1999年2月16日、ピレネーの麓の町LOURDES(以下ルルド)を訪ねた。4月2日のクリニック開院を目前にして、右上がりの多忙曲線を描こうとしている最中、家内に全権を託して、真冬のパリに着いたのは、その4日前だった。公園の水溜まりは、終日凍ったままという寒さで、夜には、街灯の明かりに小雪が舞った。まだ見ぬピレネーの麓の町の寒さを予感するのに充分だった。

 カトリックの聖地として有名なこのルルドには、奇跡の水で、病から解放されたいと願う人々やカトリック信者、観光客が毎年、世界中から訪れる。

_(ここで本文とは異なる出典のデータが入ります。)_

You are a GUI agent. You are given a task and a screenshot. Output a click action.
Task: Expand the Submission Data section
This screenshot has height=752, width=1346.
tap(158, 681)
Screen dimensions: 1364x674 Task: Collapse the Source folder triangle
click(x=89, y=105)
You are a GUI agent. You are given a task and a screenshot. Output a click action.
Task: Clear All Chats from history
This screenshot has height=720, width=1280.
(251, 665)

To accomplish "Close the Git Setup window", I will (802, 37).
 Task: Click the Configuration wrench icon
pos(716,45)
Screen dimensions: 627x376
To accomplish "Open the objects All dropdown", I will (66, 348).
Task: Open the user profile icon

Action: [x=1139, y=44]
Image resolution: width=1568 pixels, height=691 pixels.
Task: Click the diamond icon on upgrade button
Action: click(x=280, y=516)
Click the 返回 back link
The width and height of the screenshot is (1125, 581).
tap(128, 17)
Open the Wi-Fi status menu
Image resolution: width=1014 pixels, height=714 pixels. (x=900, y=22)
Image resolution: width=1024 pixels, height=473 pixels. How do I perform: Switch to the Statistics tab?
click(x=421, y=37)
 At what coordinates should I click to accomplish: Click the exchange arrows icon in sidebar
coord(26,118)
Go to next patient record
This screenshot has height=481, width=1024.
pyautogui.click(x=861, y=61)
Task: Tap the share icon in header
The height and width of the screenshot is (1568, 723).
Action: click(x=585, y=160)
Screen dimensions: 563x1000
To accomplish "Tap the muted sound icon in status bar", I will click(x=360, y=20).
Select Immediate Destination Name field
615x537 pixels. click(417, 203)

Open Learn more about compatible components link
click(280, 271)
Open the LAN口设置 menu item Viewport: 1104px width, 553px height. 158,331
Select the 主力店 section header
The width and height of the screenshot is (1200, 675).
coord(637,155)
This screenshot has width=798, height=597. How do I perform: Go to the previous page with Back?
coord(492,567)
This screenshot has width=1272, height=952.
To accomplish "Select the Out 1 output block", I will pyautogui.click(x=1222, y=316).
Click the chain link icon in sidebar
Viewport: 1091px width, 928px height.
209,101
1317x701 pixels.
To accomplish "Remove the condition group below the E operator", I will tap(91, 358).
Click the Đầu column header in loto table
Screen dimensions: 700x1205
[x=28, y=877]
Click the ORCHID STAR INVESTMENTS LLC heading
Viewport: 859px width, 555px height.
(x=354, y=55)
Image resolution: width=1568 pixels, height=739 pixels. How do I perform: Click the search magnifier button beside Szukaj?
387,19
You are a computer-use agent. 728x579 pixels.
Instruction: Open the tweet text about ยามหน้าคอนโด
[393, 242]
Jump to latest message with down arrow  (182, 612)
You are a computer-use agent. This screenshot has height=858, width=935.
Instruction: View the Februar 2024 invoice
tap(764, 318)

奇跡が本当か否かはともかく、その癒しに人々が集う理由・本質に触れたいという気持ちに抗しきれなかった。私にとって、一開業医としての礎になると確信してのことでもあった。

 朝8時5分、パリ、モンパルナッス駅から憧れのTGVに乗り、ルルドに向かったとき夜来のみぞれ混じりの雨で、パリ郊外は朝もやと曇天に包まれ、聖地への旅立ちへのある種の序曲のように感じた。のんびりとした車窓の風景を眺めているうちに、ときおり耳に心地よいフランス語の車内放送があるくらいで、しゅくしゅくとして、時が過ぎ、5時間25分の旅は終わった。午後1時30分、想像していたよりも、はるかに近代的な駅に着いた。

 出迎えてくれたのは、激しい横なぐりの雨だった。チョー バッド!気分転換、腹ごしらえをと、ハンバガーショップに入ると、お婆さんに近いおばさんと頬紅、口紅、厚化粧のお兄さん?が笑顔で迎えてくれた。テイクアウトに方針を変えて、雨のなかのホテル探し。
 日本で予約して行ったにもかかわらず、見つけるのにやや難渋。
  Hotel NOTRE-DAME DE SARRANCE

 ホテルは、廊下を歩くと自然のうぐいす張りで、中庭からは無情の雨音が聞こえてくる。こんな真冬には、巡礼も、誰も、来ないよと雨音が冷たく?論してくれた。ともかく、気を取り直して、マサビエルの洞窟と奇跡の泉をめざして、どしゃぶりの中、聖域へ観光ならぬ敢行したものの、ホテルの老主人から物好きな、信心深い?日本人と同情をかっただけでずぶぬれ玉砕に終わった。おかげて翌朝のクロワッサンの数が増えた…

 この青年?の気分転換は早かった。(取柄はこれしかない)午後7時再度出発。雨はなお降り続いていた。聖地までは、なだらかな下り坂になっていて、ホテル、みやげもの屋が道の両側に立ち並んでいるが、シーズンオフで、ほとんどの店が閉まっていた。下りきって、橋を渡ると聖域になる。橋の途中に展望用?の少し広いスペースがあり、下を流れるポー川の川面に見とれているうちに、雨が止んでいた!(のに気がついた)。

 夜空に雲が流れて、いつのまにか星がまたたいていた。橋の下を流れるポー川の水量は豊かで、水音が心地よい。シュペリウール寺院の鐘の音があたりにしみわたる。広場にゆくと、ろうそくの灯りのむこうにお祈りをするひとのシルエットが見える。名鐘の音、ピレネーから流れきた恵みの瀬音、澄みきった夜空の星々、広い寺院に点在する彫像、折り人の影、マサビエルの洞窟の中空に姿をみせるマリア像、そこには確かにひとつの癒しのスペースが実現されていた。かつて、「人間、その未知なるもの」という書物を通じて、語りかけてくれたアレキシス・カレルの著書に「ルルドへの旅・祈り」という小品があり、いつの日か同じように旅をしたいと思い続けてきた。その何十年もの思いが、奇跡とも思えるほどの雨あがりの感激と重なって、泉の前で立ちつくしてしまった。私はキリスト教徒ではないけれど、この聖域の空間の魅惑的な晴朗さに深い感銘をうけた。

 午後8時を過ぎたころから、広場の中央に、灯りを手にした人々が集まってきた。静かに、いつのまにか、どこからともなく。車椅子に座ったひともいる。祈りの歌声があがった。整然とした列になり、奇跡の泉にむかって、歩みはじめた。「アーベ、アーベ、アーベマリーア」の合唱の歌声があたりにしみわたった。いつまでもいつまでも心に残った。真冬の夜なのに、あたりには暖炉のような暖かさがあった。
 
 その夜、私は、かって経験したことのないこころよい爽やかさのうちに眠りについた。

 …この夜のことを毎日反すうしながらの診療していますが、日々反省することも多く、滑落しないよう、足元を見つめて、しかし理想は見失わず、一歩一歩踏みしめて歩いて生(行)きたい…と願っています。